### EXERCISE
Quote the following passage on Khaled's political stance word for word, from its first sentence to its last.

All this is just to point out that when Khaled is described as apolitical, it’s really because he usually tries not to get sucked into any political scrum, especially when it comes to Egypt. He is a master of keeping his statements as vague as possible to avoid taking sides and exciting controversy. But as he
told me in 2004, he recognizes that “everything is political,” including, to a certain extent, his Life Makers project.
The fact is that Khaled has been walking a fine line for a while. But in trying to please both Western and Arab audiences he is really testing his abilities and influence. The precariousness of his position has been exposed by this brouhaha over the conference, which has risked alienating many of those who were attracted to his discourse in the first place because they did see him as apolitical. It may be that he is stretching his role as a da’iya a little too thin. Time will tell.

### DATASET SECTION
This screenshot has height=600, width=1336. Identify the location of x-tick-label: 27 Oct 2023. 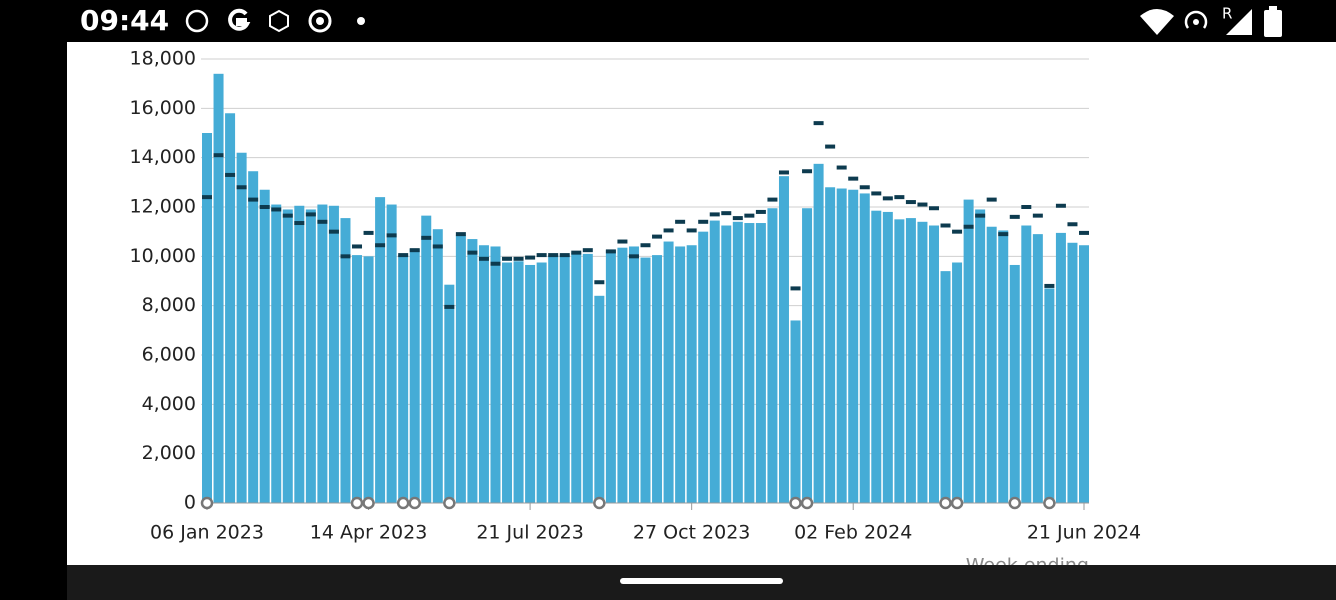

### ANSWER BOX
All this is just to point out that when Khaled is described as apolitical, it’s really because he usually tries not to get sucked into any political scrum, especially when it comes to Egypt. He is a master of keeping his statements as vague as possible to avoid taking sides and exciting controversy. But as he
told me in 2004, he recognizes that “everything is political,” including, to a certain extent, his Life Makers project.
The fact is that Khaled has been walking a fine line for a while. But in trying to please both Western and Arab audiences he is really testing his abilities and influence. The precariousness of his position has been exposed by this brouhaha over the conference, which has risked alienating many of those who were attracted to his discourse in the first place because they did see him as apolitical. It may be that he is stretching his role as a da’iya a little too thin. Time will tell.